# Günther Jauch zurück zur ARD



## Claudia (10 Juni 2010)

*Sensations-Coup bei der ARD: Jauch kommt zurück*​ 
*Gerüchte gab es schon länger, jetzt ist es Gewissheit: Günther Jauch (53) geht zurück zur ARD! *


Der Senderwechsel von privat zu öffentlich-rechtlich soll 2011 stattfinden, wie BILD.de aus Kreisen der Rundfunkkommission erfuhr, die am Mittwoch in Berlin tagte.

*NDR und WDR konnten den Moderator für einen Drei-Jahres-Vertrag mit der ARD gewinnen. Der Plan: Jauch soll ab Herbst 2011 eine politische Gesprächssendung am Sonntagabend nach dem „Tatort“ im Ersten moderieren. Der Sendeplatz, den derzeit Anne Will belegt! Für die Talk-Lady wolle man einen neuen Termin suchen, so der Sender. 
*

Die Moderation von „stern TV“ wird Jauch dafür im Laufe des kommenden Jahres abgeben. Seine Nachfolge soll spätestens Anfang 2011 bekannt gegeben werden.

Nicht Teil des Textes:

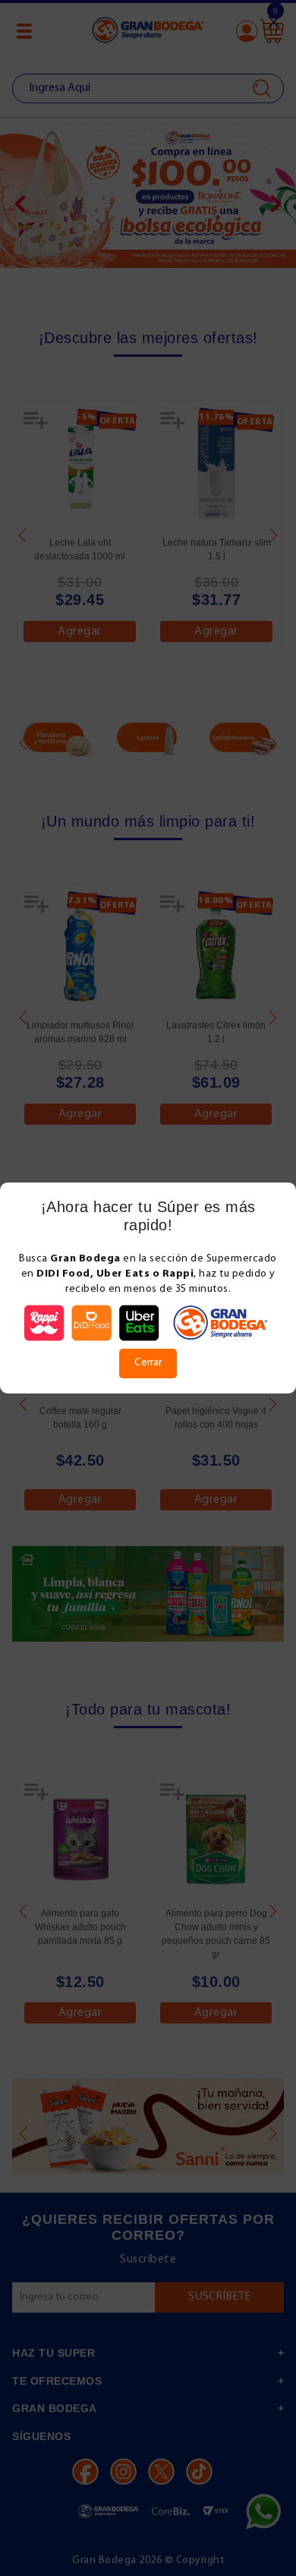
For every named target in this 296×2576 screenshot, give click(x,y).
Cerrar (148, 1362)
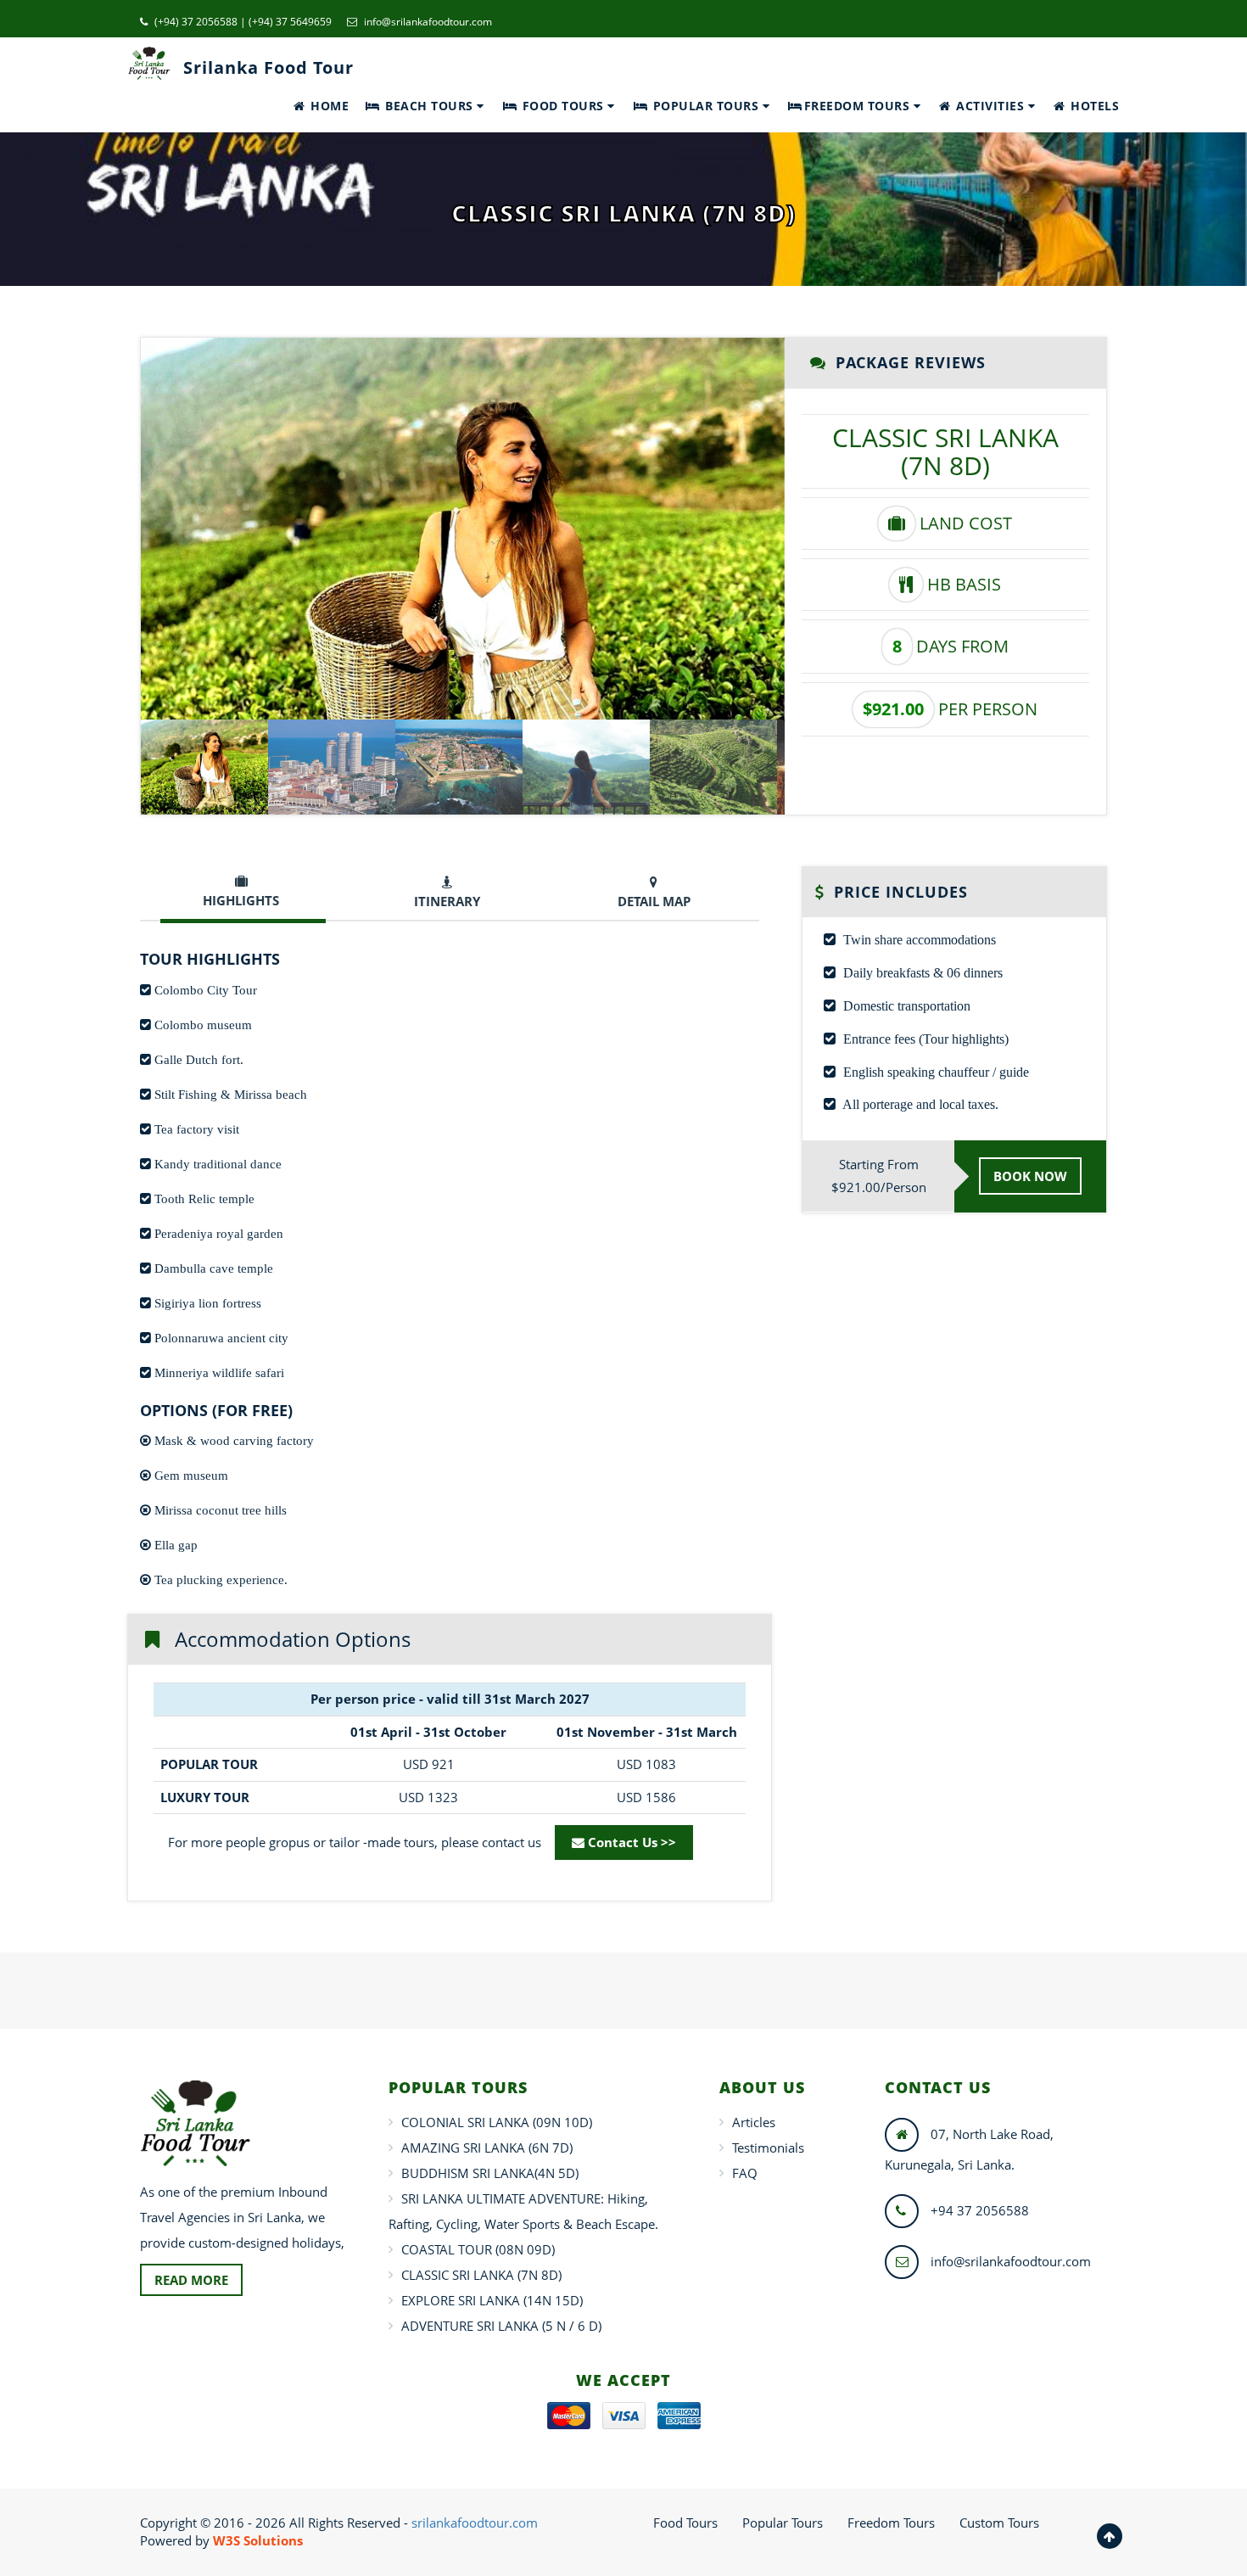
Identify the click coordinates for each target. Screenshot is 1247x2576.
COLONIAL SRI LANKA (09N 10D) (496, 2122)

Mit dem Start von Jauchs Polit-Talk will „Das Erste“ auch sein Sendeschema ändern. Die „Tagesthemen“ sollen dann von Montag bis Donnerstag einen einheitlichen Sendebeginn erhalten. An diesen Wochentagen sollen anschließend Gesprächssendungen ausgestrahlt werden. 
Günther Jauch: „Schön, dass es im zweiten Anlauf geklappt hat. Jetzt freue ich mich auf meine Sendung am Sonntagabend im Ersten.“ Peter Boudgoust, ARD-Vorsitzender: „Wir bieten dem Großmeister der journalistischen Unterhaltung ein Programmumfeld, das seinen Fähigkeiten entspricht. Und den Gebührenzahler kostet seine Verpflichtung keinen Cent mehr. Dazu die Vereinheitlichung der Tagesthemen-Anfangszeiten: ein perfekter Coup.“


*Trotz der Rückkehr zur ARD – seine Erfolgs-Show „Wer wird Millionär?“ will der 53-Jährige so schnell nicht abgeben.*

Günther Jauch: „Seit mehr als zwei Jahrzehnten arbeite ich gut und vertrauensvoll mit RTL zusammen. Diese erfolgreiche Kooperation werden wir fortsetzen. ‚Wer wird Millionär?’ geht weiter, so lange der Sender und ich Freude daran haben und die Zuschauer es sehen wollen. Darüber hinaus arbeiten wir, wie in der Vergangenheit auch, an neuen Showkonzepten."

Bild.de
​


----------



## Buterfly (10 Juni 2010)

Super, noch ein Topverdiener in der ARD den wir mit den GEZ-Gebühren zahlen. Als wenn es in Deutschland keine jungen und gut gebildeten Nachwuchsjournalisten für solch eine Sendung gäbe...
Aber mit Jauch hat die ARD schon Erfahrung http://www.blogmedien.de/?p=2020

Andererseits ist es um Anne Will nicht wirklich schade


----------



## Chamser81 (10 Juni 2010)

Die Will werde ich auch nicht vermissen. Selten so eine parteiische Moderatorin gesehen!


----------



## Punisher (10 Juni 2010)

Da werden die Rundfunkgebühren wohl wieder mal erhöht werden, um seine Gage bezahlen zu können.


----------



## Buterfly (14 Juli 2010)

Jauch und seine Produktionsfirma bekommt für jede MINUTE 4487,18 Euro 

Neuer Polit-Talk: ARD zahlt Jauch 4487,18 Euro für jede Sendeminute - Nachrichten Fernsehen - WELT ONLINE


----------



## Katzun (14 Juli 2010)

did ist mal ein guter stundenlohn


----------